→ DATA FOR PROCESSING:
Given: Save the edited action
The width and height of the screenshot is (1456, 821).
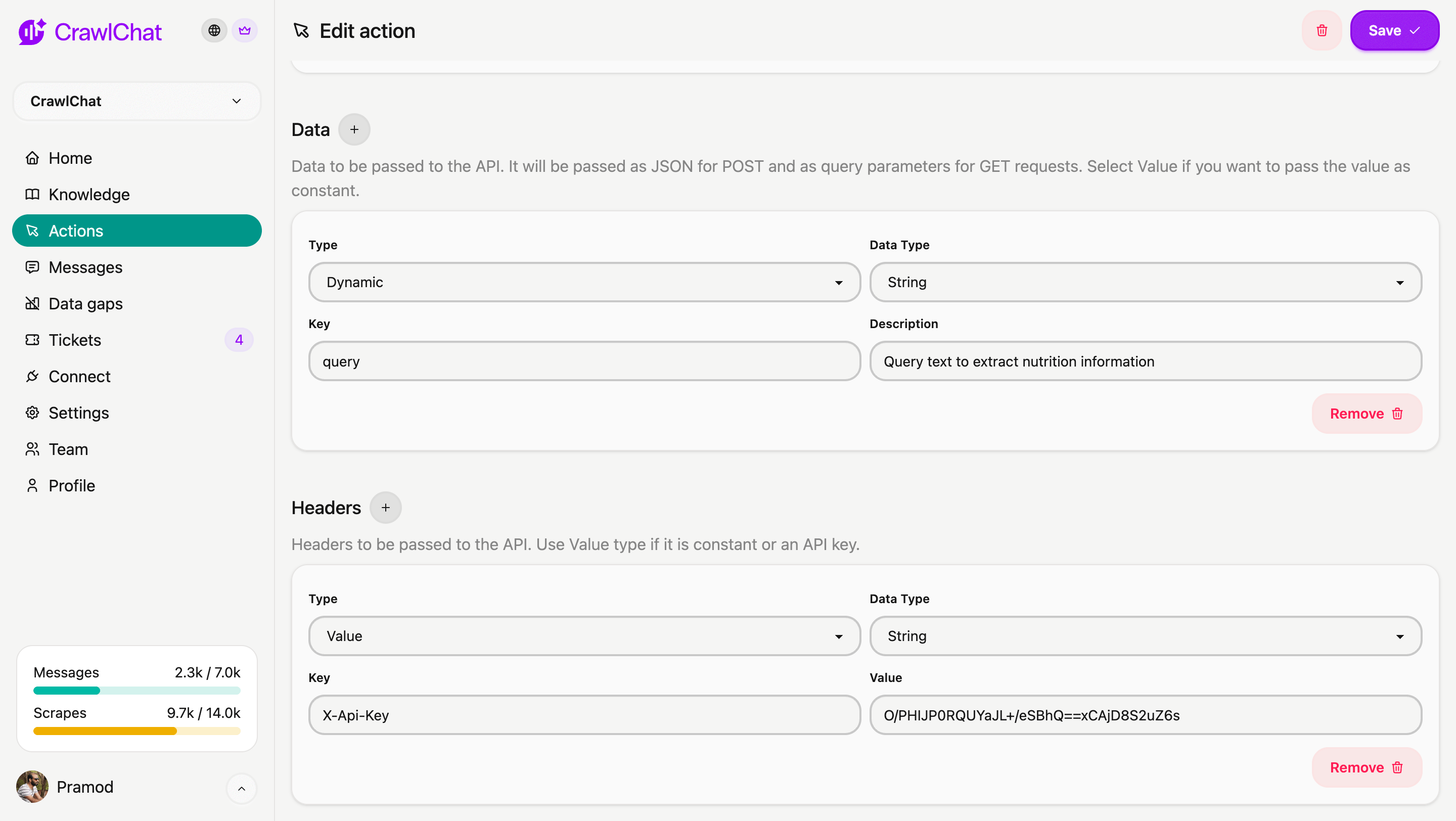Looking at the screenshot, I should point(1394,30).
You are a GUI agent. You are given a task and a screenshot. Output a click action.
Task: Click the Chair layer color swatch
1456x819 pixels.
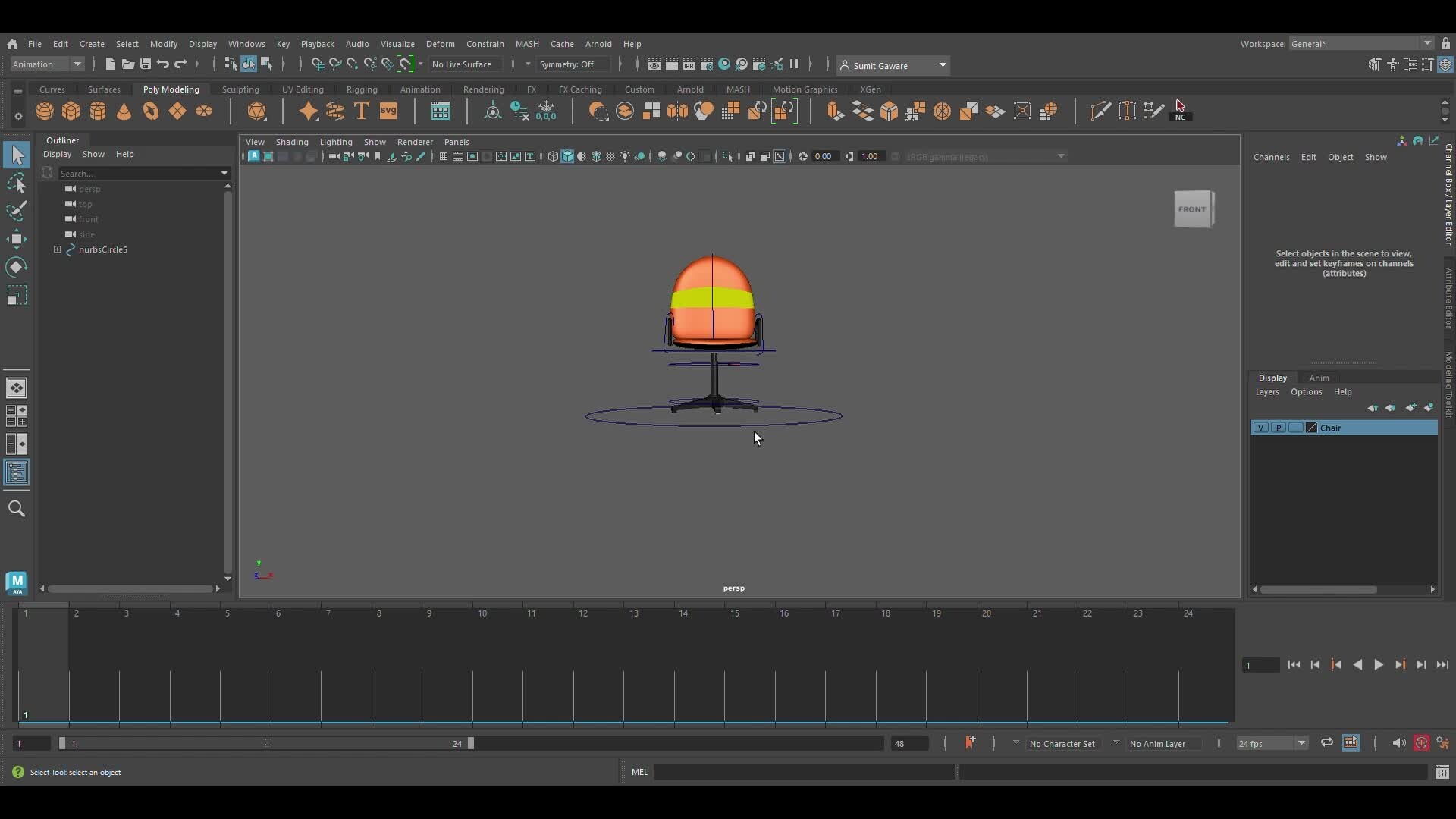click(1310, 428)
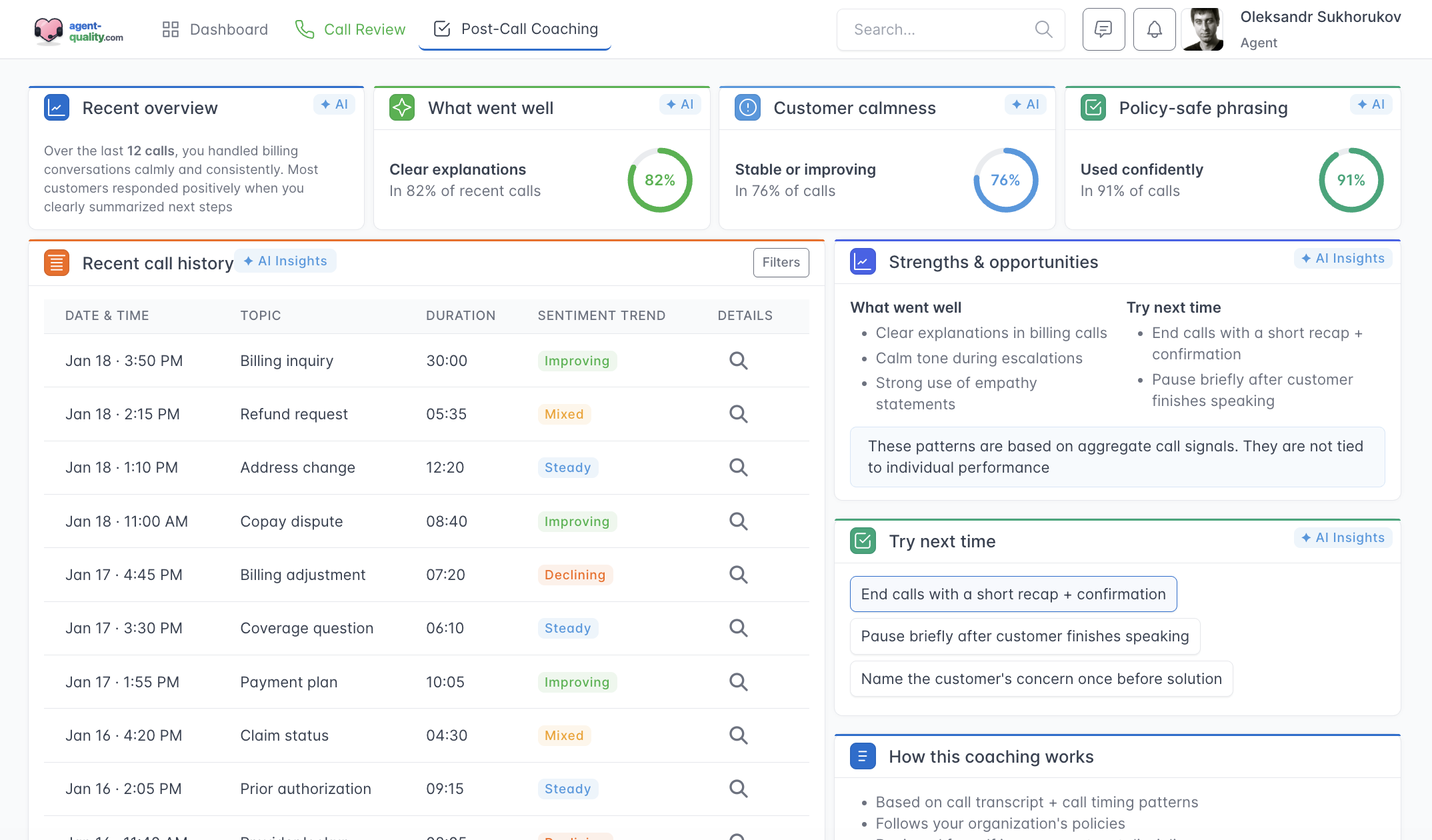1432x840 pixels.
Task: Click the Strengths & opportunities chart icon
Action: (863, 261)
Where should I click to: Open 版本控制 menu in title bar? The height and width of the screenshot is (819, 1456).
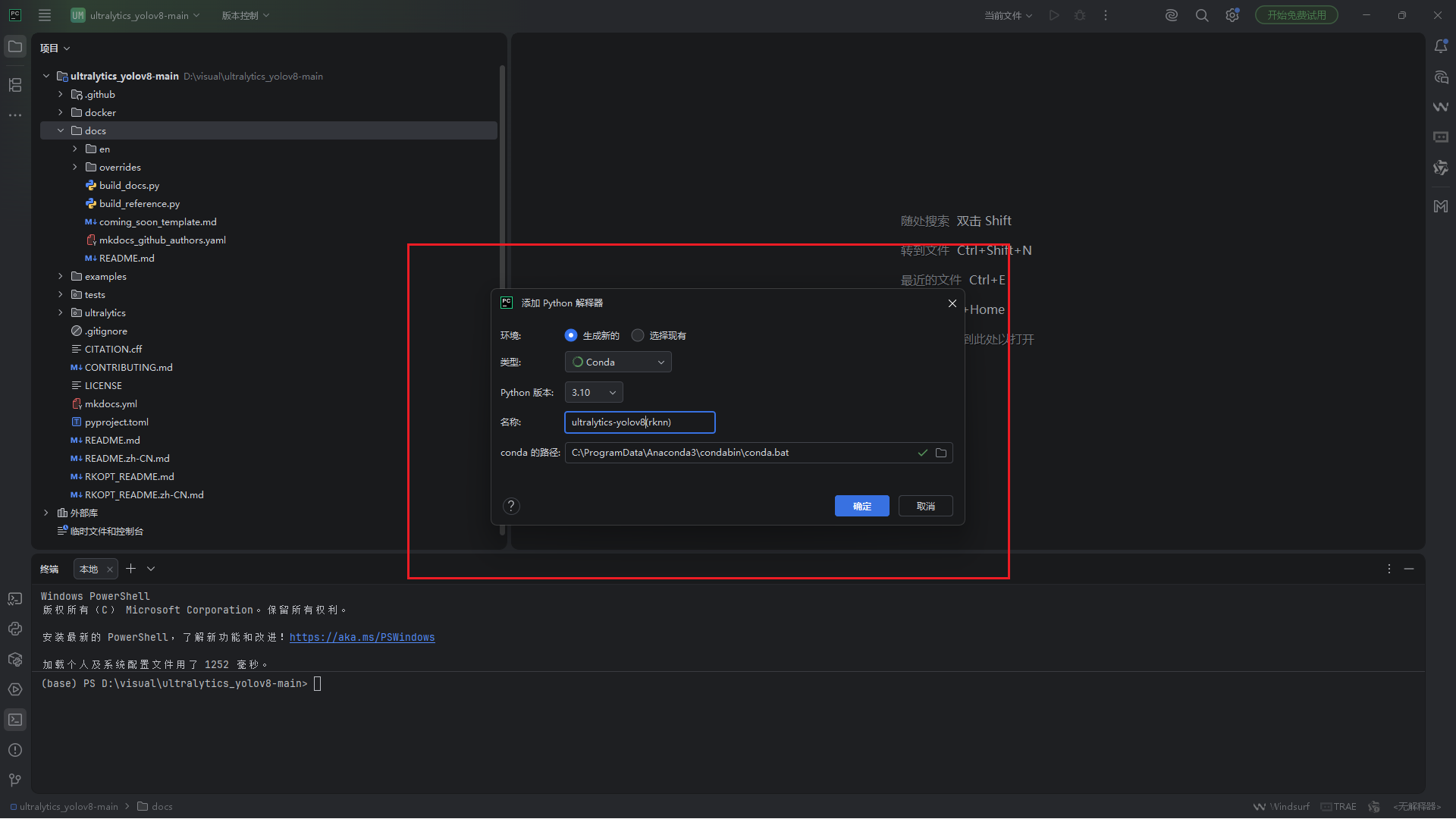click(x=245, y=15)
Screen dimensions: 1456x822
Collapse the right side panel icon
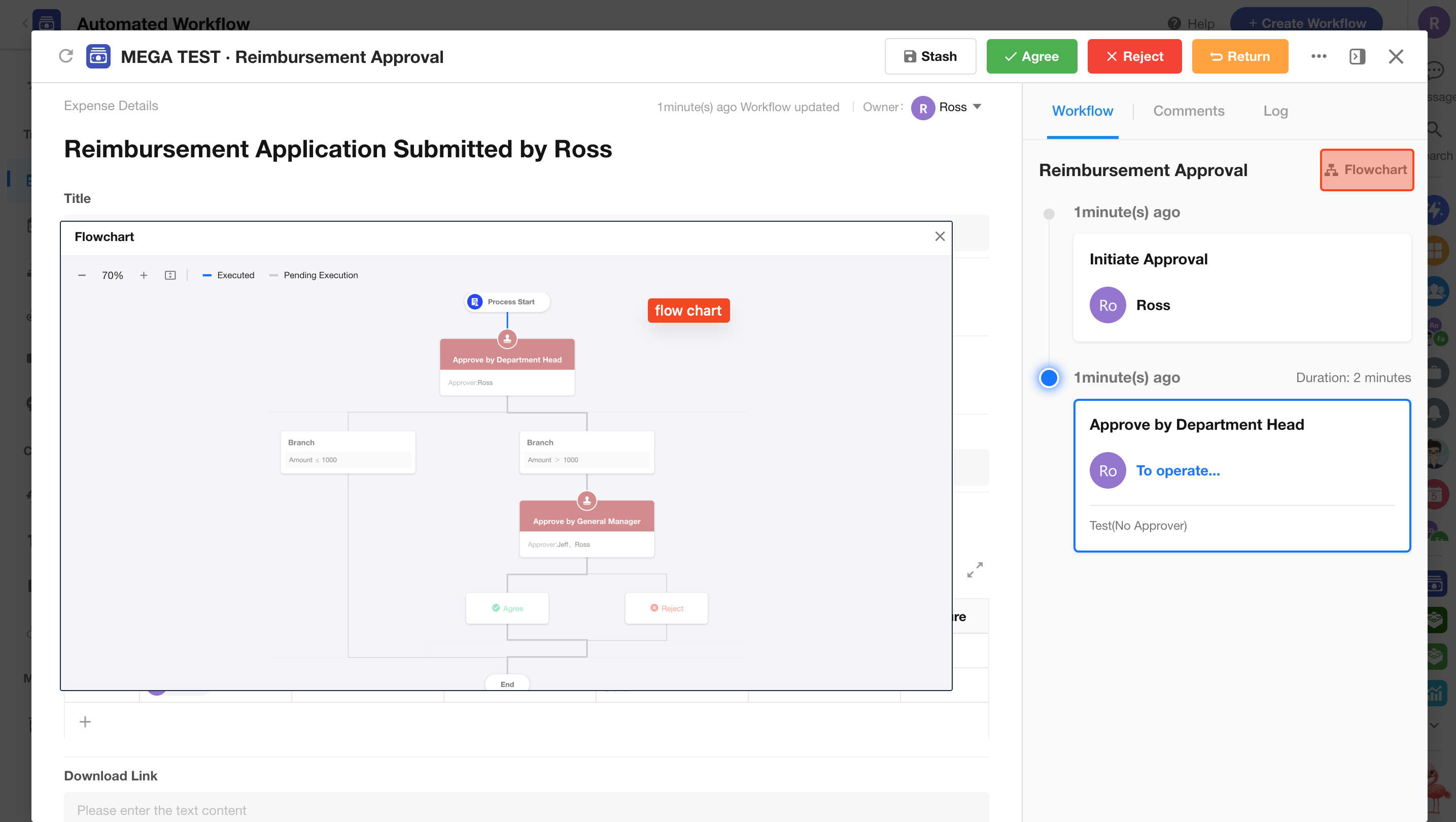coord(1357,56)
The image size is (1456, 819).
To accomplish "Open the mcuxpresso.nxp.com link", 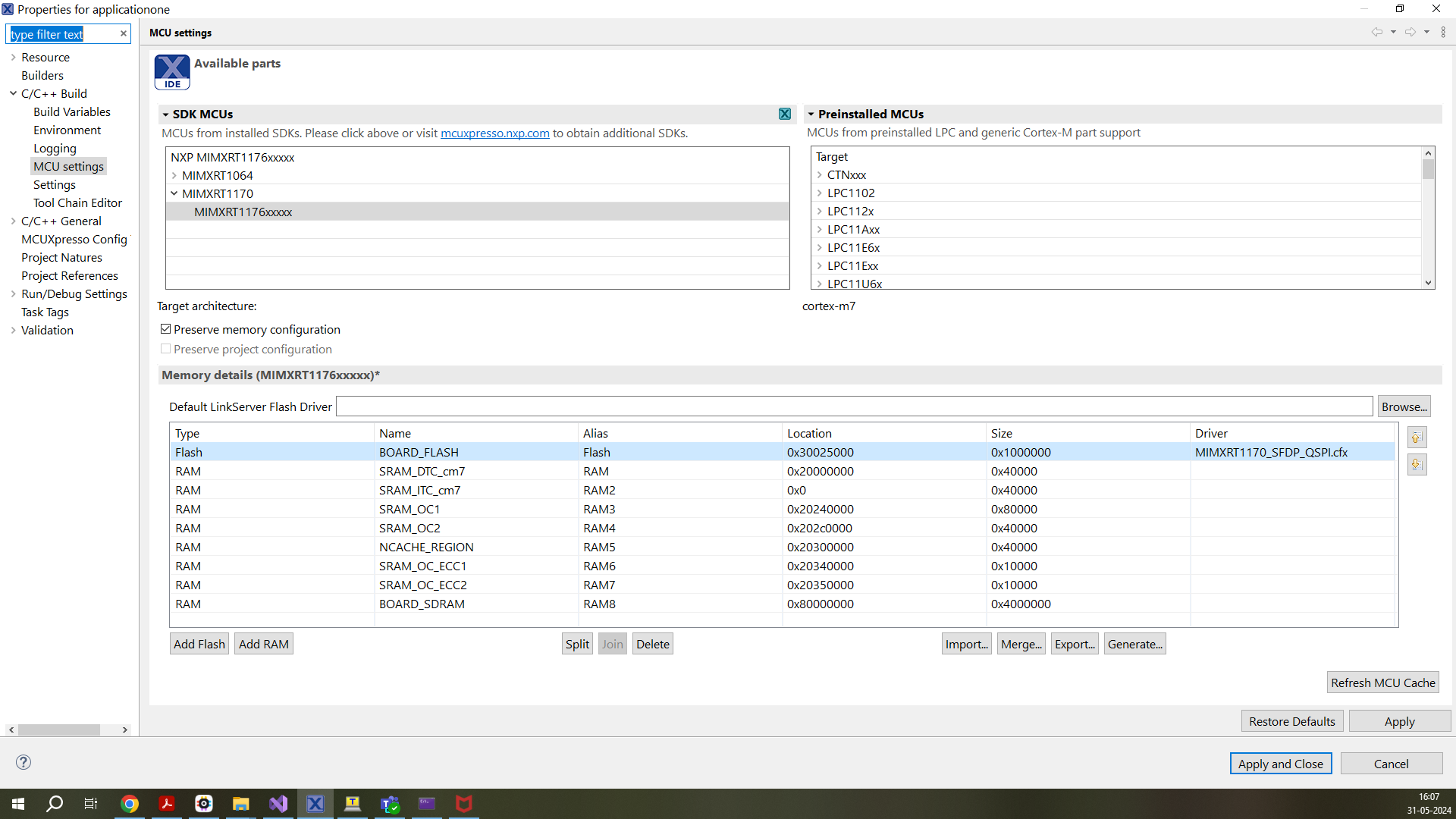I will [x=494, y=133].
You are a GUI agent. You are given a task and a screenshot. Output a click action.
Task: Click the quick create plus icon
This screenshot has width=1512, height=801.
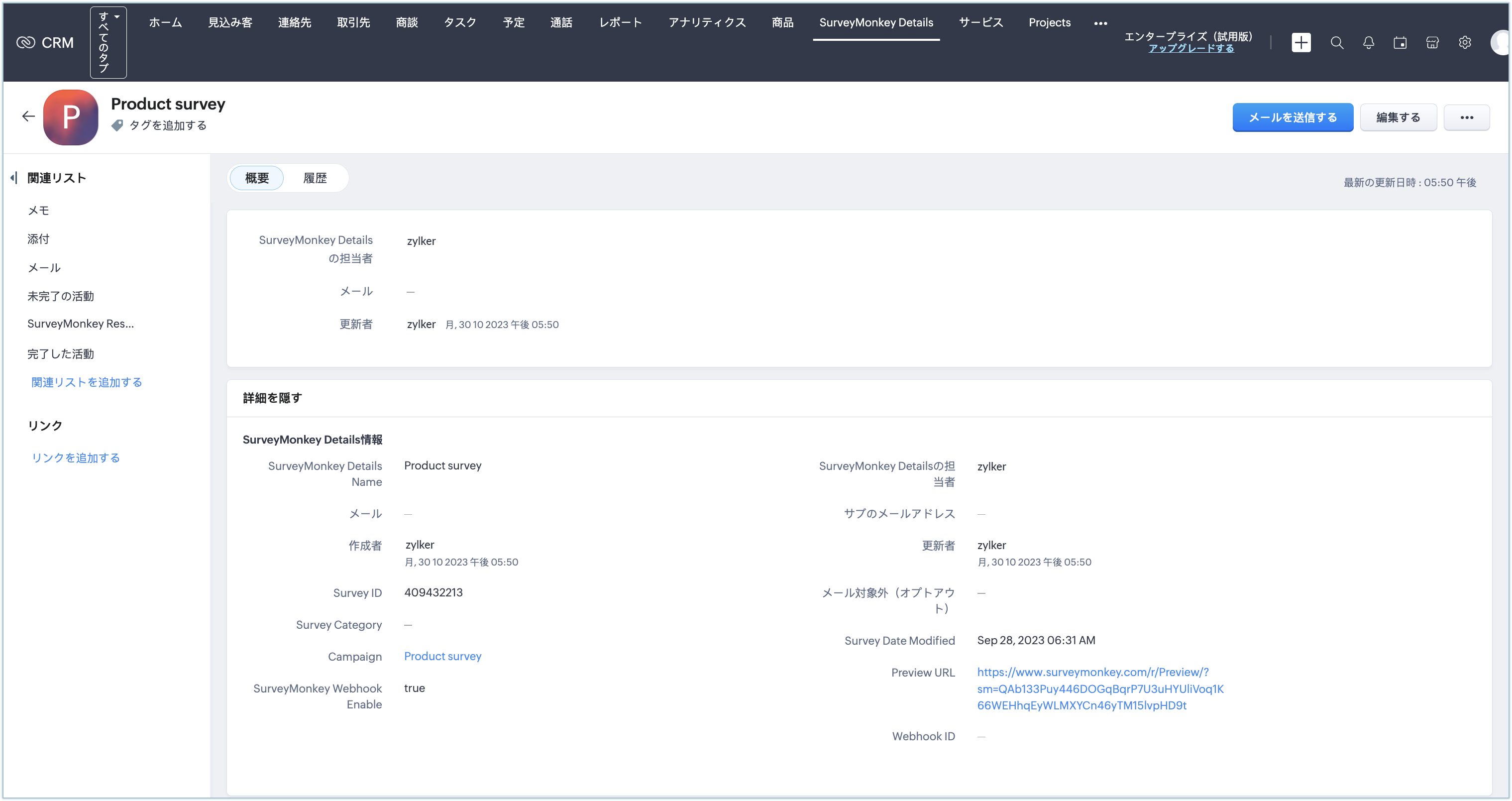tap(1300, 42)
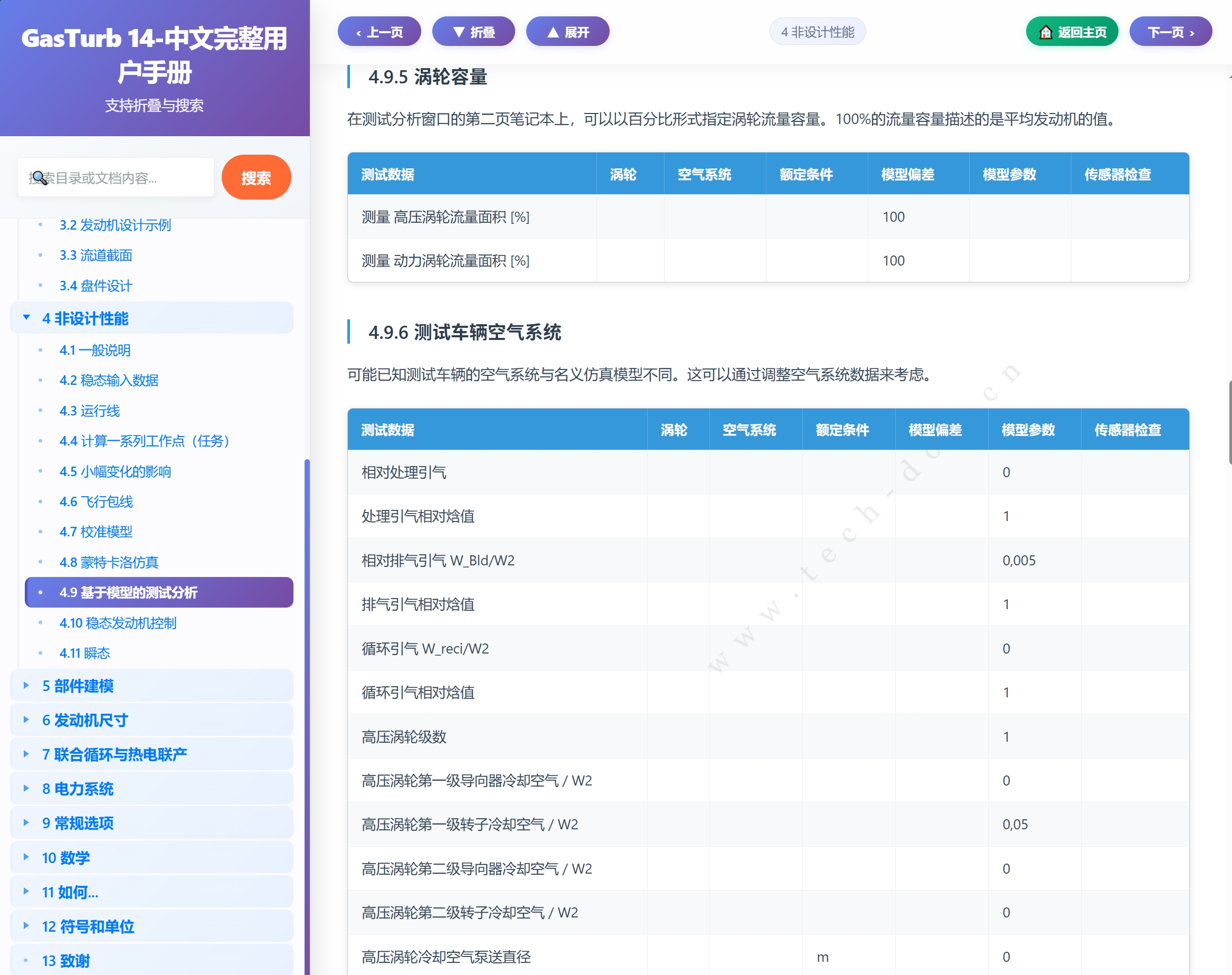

→ WHAT IS REQUIRED: Copy only these lines from the records above, exactly: the one with "The width and", the one with "Task: Click the Chair layer color swatch", and those between. Skip the pictures.

→ RESULT:
The width and height of the screenshot is (1456, 821).
Looking at the screenshot, I should point(1394,30).
You are a GUI agent. You are given a task and a screenshot. Output a click action.
Task: Click the Chair layer color swatch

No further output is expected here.